На возмужалом лице Труши отразилось горделивое удовлетворение.

— Ты тоже валяй в город. Там в люди скорее выйдешь, а тут пропадешь. Кому ты тут нужон? Ведь ты грамотный побольше меня, а вот тычешься, как кутенок. В городе, там люди умнее — далеко видют, а тут темнота, неволя… Я уже кое-что узнал в городе…

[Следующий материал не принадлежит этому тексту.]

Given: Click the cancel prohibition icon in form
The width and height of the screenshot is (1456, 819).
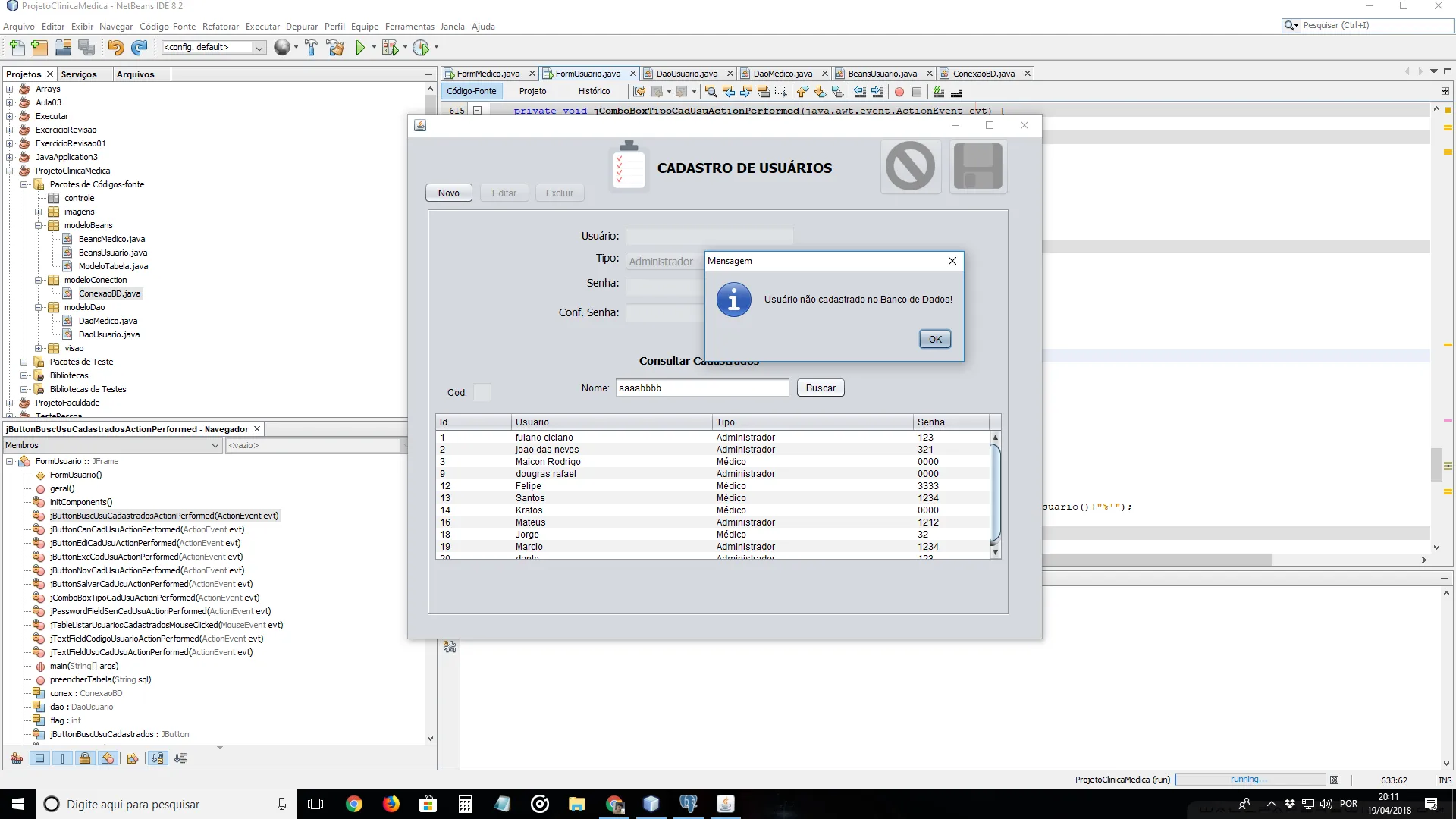Looking at the screenshot, I should tap(910, 166).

— А что? Скажи, Труша! Скажи, что ты узнал? — пристал к нему.

Мне так хотелось открыть еще неведомое окошко в другой, широкий мир!

— Ну что тебе сказать? Малой ты еще, — туманно отнекивался Труша.

— Почему малой? Мне уже четырнадцать лет.

Меня взяла досада: Труша, которого я когда-то учил читать и писать, оказывается, опередил меня в чем-то важном и жизненном, чего я еще не знал.

— Одно скажу, Ёрка, так жить, как жил я и живут зараз в хуторе, дале нельзя, — став очень серьезным, заговорил Трофим. — Может, кому эта жизнь и в охотку. Атаманам, купцам, прасолам. Но таких, как они, — раз-два и обчелся, а таких, как мы — мильёны. И все нищенствуют, бьются, как рыба об лед… до седьмого пота за кусок хлеба, за копейки… Вот я получаю рубль двадцать. Я — слесарь. Ты думаешь, это много? А ты спроси: сколько я работаю часов в день? Двенадцать часов. Вот и получается — гривенник в час. А хозяева наши от каждого нашего гривенника наживают рубль…

— Кто тебе про это сказал? — наивно спросил я.

Труша снисходительно усмехнулся.

— Люди… Знакомые… Ну ладно… Мне, кажись, сюда, в этот проулок… Заговорился я о тобой.

Труша помахал рукой, крикнул уже издали:

— В город подавайся! В город! Там все узнаешь!

Я смотрел вслед ему, пока он не скрылся в переулке. Идти домой и рассказывать матери о своей неудаче у мастера по-прежнему не хотелось. Машинально, сам не зная куда и зачем, я зашагал по затянутой снежной мглой улице. И вдруг меня осенило: не пойти ли к своей прежней наставнице, Софье Степановне? Не рассказать ли ей о своих думках, не попросить ли какого-нибудь совета?

Наставница

Я стоял у знакомой двери осевшего от старости дома и ждал, когда откроется на мой робкий стук дряхлая дверь с колокольчиком.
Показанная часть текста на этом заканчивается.